Les historiens, ainsi interpellés, ont deux manières de répondre à ces objections. La première consiste à définir précisément le contenu du concept de terrorisme, et à montrer en quoi il se distingue de celui de guerre. C’est ce qu’a récemment tenté l’écrivain et politologue américain Caleb Carr, dans son essai intitulé Les leçons de la terreur, Pour comprendre les racines du terrorisme [1]. Sa définition est la suivante : « Le terrorisme n’est que l’appellation contemporaine et la forme moderne de la guerre délibérément menée contre des civils afin d’anéantir leur détermination à soutenir des dirigeants ou des politiques que les agents de cette violence jugent inadmissibles » [2]. Les terroristes sont donc bien des combattants d’une forme de guerre, mais des combattants qui s’attaquent à des civils sans défense et non à d’autres combattants capables de riposter. C’est pourquoi leur action violente appelle une riposte militaire, mais celle-ci doit restée limitée en ne visant que les terroristes et en évitant le plus possible de s’en prendre aux populations qui en sont plus ou moins spontanément solidaires, pour ne pas mériter le même nom. Cette définition très large englobe des pratiques de guerre totale aussi vieilles que l’histoire, et qui sont aussi bien le fait des Etats que des mouvements de résistance, de révolte ou de révolution.

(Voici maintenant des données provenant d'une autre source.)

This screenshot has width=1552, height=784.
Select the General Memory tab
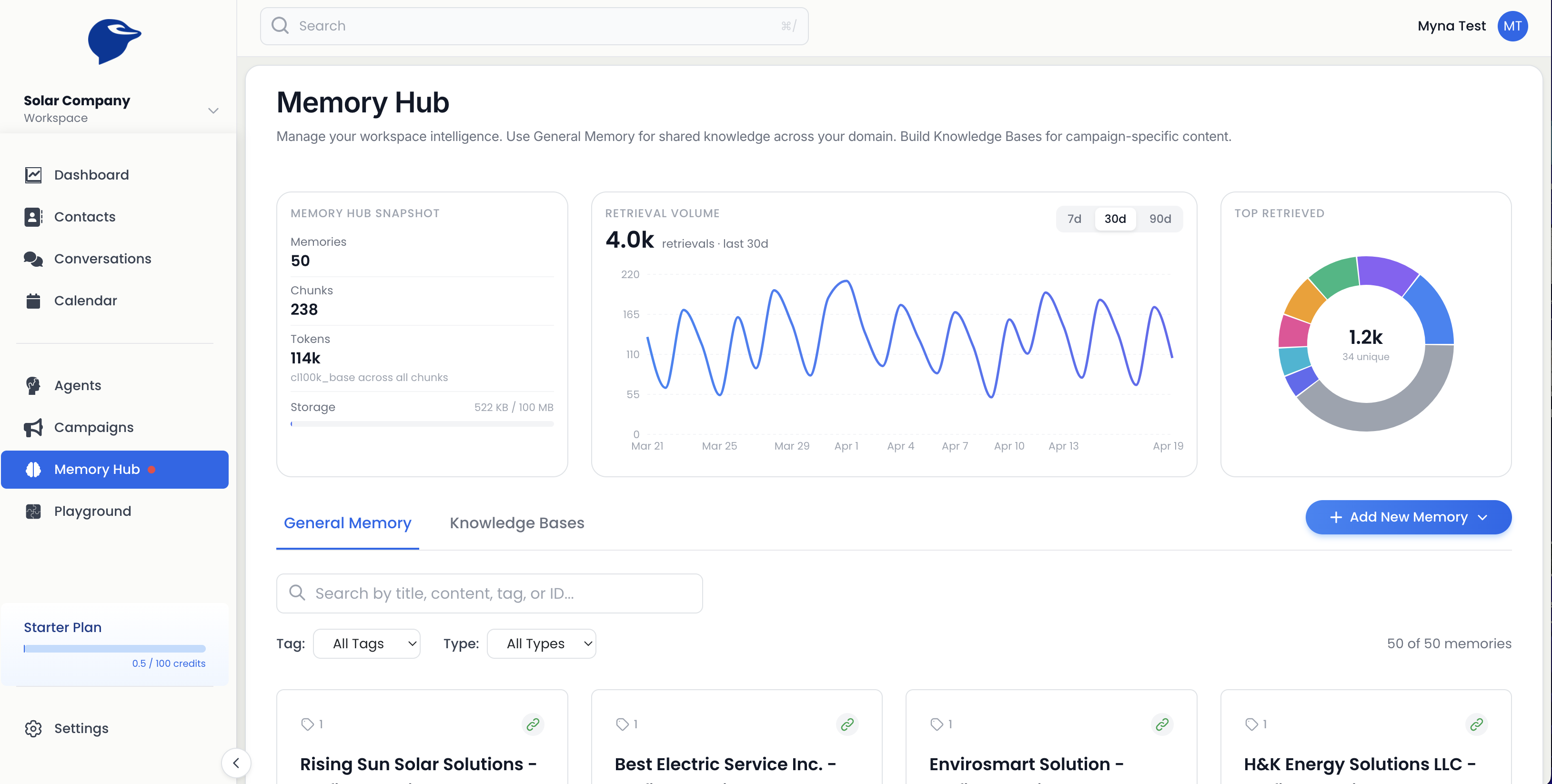coord(347,523)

L’autre méthode consiste à retracer l’histoire du mot « terrorisme » pour voir s’il s’est toujours appliqué à des réalités semblables depuis son apparition. L’enquête sémantique part de la consultation des bons dictionnaires qui classent les différents sens d’un mot suivant l’ordre logique et chronologique de leur apparition. D’après le Robert, le mot « terrorisme » vient de « terreur », qui signifie en son sens premier « peur extrême qui affole, bouleverse, paralyse », et dans un sens dérivé : « peur collective qu’on fait régner dans une population, un groupe, pour briser sa résistance ; régime, procédé politique fondé sur cette peur, sur l’emploi des mesures d’exception et de la violence ». Ce dernier sens est apparu en français dans des circonstances historiques précises : « Sous la Révolution française, ensemble des mesures d’exception prises pour contraindre les Français à obéir aux lois du gouvernement révolutionnaire ; la période pendant laquelle ces mesures furent en vigueur, depuis la chute des Girondins , en juin 1793, jusqu’à celle de Robespierre, le 27 juillet 1794 (9 thermidor) ». De là sont issus les noms « terroriste » : « s’est dit après la chute de Robespierre de ceux qui avaient soutenu ou appliqué la politique de terreur », et « terrorisme » : « mot employé dans la période qui suivit la chute de Robespierre pour désigner la politique de terreur des années 1793-1794 ». Le Dictionnaire encyclopédique d’histoire de Michel Mourre précise que la Terreur fut « mise à l’ordre du jour » le 5 septembre 1793 par le gouvernement révolutionnaire émanant de la Convention nationale, pour intimider les « ennemis de la Nation », alors que la guerre civile s’ajoutait à la guerre étrangère. Le Tribunal révolutionnaire créé en mars 1793 appliqua des lois répressives de plus en plus expéditives, qui supprimèrent toutes les garanties d’un procès équitable et remplacèrent la notion de coupable individuel par celle de « suspect » du seul fait d’appartenir à un groupe réputé contre-révolutionnaire.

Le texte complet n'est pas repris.